▶ KUTIPAN TEKS:
Ini tanggal 16 Agustus,
terlalu terlambat untuk mengibarkan bendera Indonesia di depan rumah.
Tetangga-tetangga lainnya sudah sejak awal bulan mengibarkan bendera dua warna
itu, dan seluruh desapun riuh dengan hiasan merah putih di pinggir jalan. Lanang
sebenarnya sangat malas mencari tiang mambu dan mengibarkan bendera itu di
depan rumah. Demi menghentikan teriakan Bapaknya tentang ‘agar tidak dituduh
PKI’ Lanang akhirnya mengibarkan bendera itu. Lanang mengira pasti Bapaknya ini
punya sejarah pahit tentang PKI, namun Bapak Lanang, tidak pernah keluar
perkataan selain marah dan perintah, ia tidak pernah cerita apapun tentang
kehidupannya.
Satu langkah menuju
maghrib, bendera kucel itu baru ditemukan, dilipat ditengah diantara
serbet-serbet yang disimpan ibunya. Baunya sudah tidak dapat didefinisikan
lagi, karena barang ini memang hanya ‘keluar’ dari sarang satu tahun sekali.
‘Benar-benar pusaka!’ batin Lanang ketika menemukan bendera itu. Segera Lanang
merapikan gunungan kain yang menghambur berantakan di sekitarnya, memasukkan
lagi kedalam lemari. Bendera ini tidak mungkin di cucinya dulu karena sudah
tidak keburu waktu, meskipun konsep mengibarkan bendera sedikit sama dengan
menjemur bendera. Lanang memutuskan untuk menyetrikanya saja, dan kamudian
memasangnya di tiang bambu yang dicarinya tadi pagi.

▶ KUMPULAN LATIHAN:
a: Jawab pertanyaan berikut berdasarkan cerita tentang Lanang dan bendera.
(i) Apa yang ingin dihentikan Lanang sehingga ia akhirnya mengibarkan bendera?
(ii) Di mana bendera itu ditemukan?
(iii) Apa yang diputuskan Lanang karena bendera tidak sempat dicuci?
b: Dalam cerita tentang Lanang dan bendera, sebutkan semua kegiatan fisik yang dilakukan Lanang mulai dari kalimat "Segera Lanang merapikan gunungan kain" sampai akhir teks.
c: Sambung cerita tentang Lanang dan bendera merah putih itu, mulai setelah kalimat terakhirnya.

▶ BAGIAN DATA:
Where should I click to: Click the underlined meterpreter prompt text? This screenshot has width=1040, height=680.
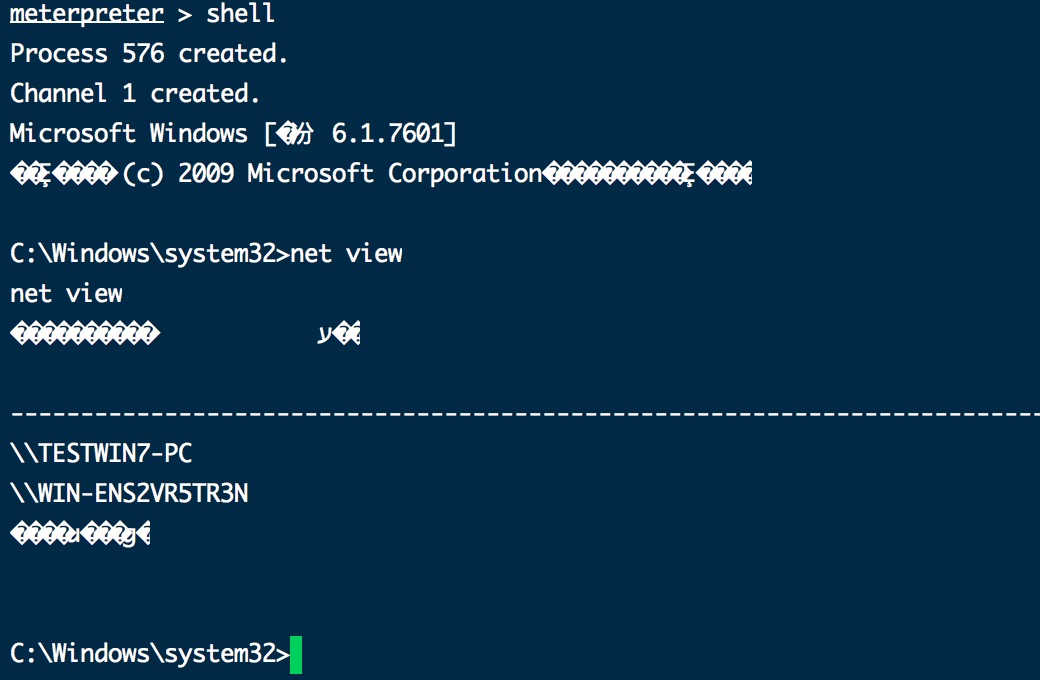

▶ HASIL PENGERJAAN:
a:
(i) Teriakan Bapaknya tentang "agar tidak dituduh PKI".
(ii) Dilipat di tengah, di antara serbet-serbet yang disimpan ibunya.
(iii) Menyetrikanya, lalu memasangnya di tiang bambu yang dicarinya tadi pagi.

b:
- Merapikan gunungan kain yang berantakan di sekitarnya
- Memasukkan kain-kain itu lagi ke dalam lemari
- Menyetrika bendera
- Memasang bendera di tiang bambu

c:
Bendera sudah terpasang,
Lanang meletakkan beberapa batu besar di pangkal tiang bambu, tanah yang
digalinya untuk menancapkan tiang tidak terlalu kuat menahan bambu itu jika
terkena angin. Batin Lanang berdesir, dalam pikirannya konsep merdeka belum
tercerna menjadi sebuah makna. Ia hanya menumpuk di pojokan memori Lanang sebagai
sebuah kata, menumpuk bersama ratusan ribu kata lainnya. Dalam rangka
mengibarkan bendera merah-putih itu, Lanang mencoba sekali lagi memaknai kata
merdeka. Tapi mentok, Lanang hanya sampai pada kesimpulan bahwa kemerdekaan itu
hanyalah milik orang kaya, orang berduit. Jika belum kaya, maka belum bisa
melumat lezatnya kemerdekaan.
Pukul 20.53. Lanang
tersenyum nyinyir, dibacanya sekilas makalah-makalah yang ia kumpulkan dari
perpustakaan dan artikel dari majalah dan koran bekas dan dibacanya lagi
makalah yang ia buat untuk tugas kewarganegaraan. Tahun ketiga ia bersekolah di
SMA, ketiga kalinya Lanang membuat makalah dengan tema ‘Memaknai Kemerdekaan’,
dan untuk ketiga kalinya pula ia menuliskan ‘Kita Belum Merdeka’ di Judul
Makalahnya. Lanang bukan siswa yang bodoh, ia mengumpulkan bukti kalau memang
Indonesia belum merdeka. Masalah HAM, perlakuan di depan hukum, kapitalisme
global, intervensi asing dan kemiskinan adalah masalah-masalah yang selalu ia
angkat sebagai bukti masih tertindasnya masyarakat Indonesia.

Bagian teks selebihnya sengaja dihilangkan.